This first episode focuses on NZ's radical transformation from a heavily regulated welfare state to a petri dish for free market ideology. It includes interviews with key political and business figures of the day, who reveal how the dire economic situation by the end of Robert Muldoon's reign made it relatively easy for Roger Douglas to implement extreme reform.
This second episode argues that in its first term in office, the Labour Government promoted neoliberal reform via illusory ideas of consensus and fairness, while PM David Lange mined goodwill from its indie anti-nuclear policy (famously in an Oxford Union debate, see third clip). The interviews include key figures in politics, the public service and business: an age of easy lending and yuppie excess is recalled, while those in rural areas recount the downside of job losses.
This third episode looks at the lurch of the Kiwi stock market from boom to bust in 1987, and the growing philosophical divide between the “head boys”: PM David Lange and finance minister Roger 'Rogernomics' Douglas. Within two months of the October 1987 stock market crash, $21 billion was lost from the value of NZ shares. Lange and Douglas give accounts of how their differing views on steering the NZ economy eventually resulted in both their resignations.
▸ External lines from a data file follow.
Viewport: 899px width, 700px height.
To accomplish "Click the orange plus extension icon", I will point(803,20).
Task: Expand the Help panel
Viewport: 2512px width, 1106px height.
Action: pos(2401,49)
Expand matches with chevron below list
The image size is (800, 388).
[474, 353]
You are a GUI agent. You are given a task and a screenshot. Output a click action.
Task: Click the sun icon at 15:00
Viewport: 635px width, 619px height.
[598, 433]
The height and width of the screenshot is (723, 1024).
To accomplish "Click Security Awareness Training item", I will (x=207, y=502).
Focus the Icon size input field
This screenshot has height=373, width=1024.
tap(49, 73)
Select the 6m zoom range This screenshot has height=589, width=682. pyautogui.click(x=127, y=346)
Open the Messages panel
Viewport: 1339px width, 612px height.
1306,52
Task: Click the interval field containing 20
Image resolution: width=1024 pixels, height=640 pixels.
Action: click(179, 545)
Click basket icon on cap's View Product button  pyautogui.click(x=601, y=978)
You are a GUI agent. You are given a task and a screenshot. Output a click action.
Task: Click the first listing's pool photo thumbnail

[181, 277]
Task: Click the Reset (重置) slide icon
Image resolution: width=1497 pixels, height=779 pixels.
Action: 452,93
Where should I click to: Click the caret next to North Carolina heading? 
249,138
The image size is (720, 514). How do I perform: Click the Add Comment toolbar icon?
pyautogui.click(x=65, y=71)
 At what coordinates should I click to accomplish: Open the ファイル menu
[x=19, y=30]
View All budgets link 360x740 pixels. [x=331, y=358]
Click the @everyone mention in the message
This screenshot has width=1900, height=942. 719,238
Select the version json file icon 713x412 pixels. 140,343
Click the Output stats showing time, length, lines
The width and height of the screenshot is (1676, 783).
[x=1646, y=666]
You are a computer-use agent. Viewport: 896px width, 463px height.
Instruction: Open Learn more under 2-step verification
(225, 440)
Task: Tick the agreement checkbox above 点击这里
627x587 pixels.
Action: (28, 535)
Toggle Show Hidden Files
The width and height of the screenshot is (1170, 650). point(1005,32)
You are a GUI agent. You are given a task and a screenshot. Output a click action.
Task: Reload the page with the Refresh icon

This final episode sums things up, after examining "the second wave" of neoliberal reform when National took power in 1990, shortly after Telecom was sold to American interests. Incoming finance minister Ruth "mother of all budgets" Richardson oversaw a reduction of welfare payments, a shake-up of the health system, and a curbing of union powers. Richardson: "in a human sense I understood that [community outrage], but that wasn't going to deflect me".